As we approach the Easter festival, let us bear in mind the fact that within all the events recorded in the literal story of the Lord’s last days on earth, there is an internal, spiritual meaning, a meaning which, when seen, elevates our minds to the contemplation of the Lord’s Divine Humanity.

While we may be deeply affected by the literal story, we will realize that the things there related were representative, ultimate acts through which the greatest of all miracles was effected. God was made man, and man was made God. Thus it became Him “to fulfill all righteousness” (see AE lesson). Amen.

Lessons: Genesis 16:1-12,15,16; Matt. 21:1-17; AE 31:7

Apocalypse Explained

31:7. As it is known from these things what is meant by a “king” in the Word, I will add to the above: Why the Lord, when He entered Jerusalem, sat upon the foal of an ass, and the people then proclaimed Him king, and also strewed their garments in the way (see Matt. 21:1-8, Mark 11: 1-11, Luke 19:28-40, John 12:14- 16).
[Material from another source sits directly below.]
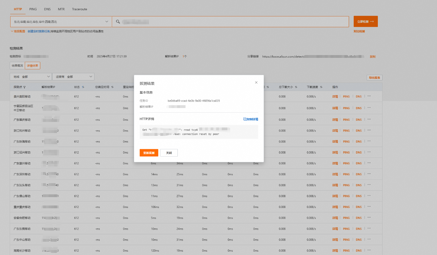Click the 重新拨测 button
This screenshot has width=437, height=255.
coord(149,153)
This is predicted in Zechariah: “Exult, 0 daughter of Zion; shout, 0 daughter of Jerusalem; behold, thy king cometh unto thee, just and having salvation, riding upon an ass, and upon the foal of an ass” (9:9; Matt. 21:5; John 12:15). The reason was that to sit upon an ass and the foal of an ass was the distinctive mark of the highest judge and of a king, as can be seen from the following passages: ‘My heart is toward the lawgivers of Israel, you who ride upon white asses” (Judges 5:9,10). “The scepter shall not depart from Judah, nor a lawgiver from between his feet, till Shiloh come, who shall bind his ass’s foal to the vine, and the son of his she-ass to the noble vine” (Gen. 49:10,11).

As sitting on an ass and the foal of an ass was such a distinctive mark, judges rode upon white she-asses (Judges 5:9, 10); and their sons upon asses’ colts (Judges 10:4, 12:14); and the king himself when crowned, upon a she-mule (I Kings 1:33); and his sons upon mules (II Samuel 13:29).

One who does not know the signification of “horse,’ “mule,” and “the foal of an ass” in a representative sense will suppose that the Lord’s riding upon the foal of an ass was significative of misery and humiliation. But it signified royal magnificence; for this reason the people then proclaimed the Lord king, and strewed their garments upon the way. This was done when He went to Jerusalem because by “Jerusalem” is signified the church.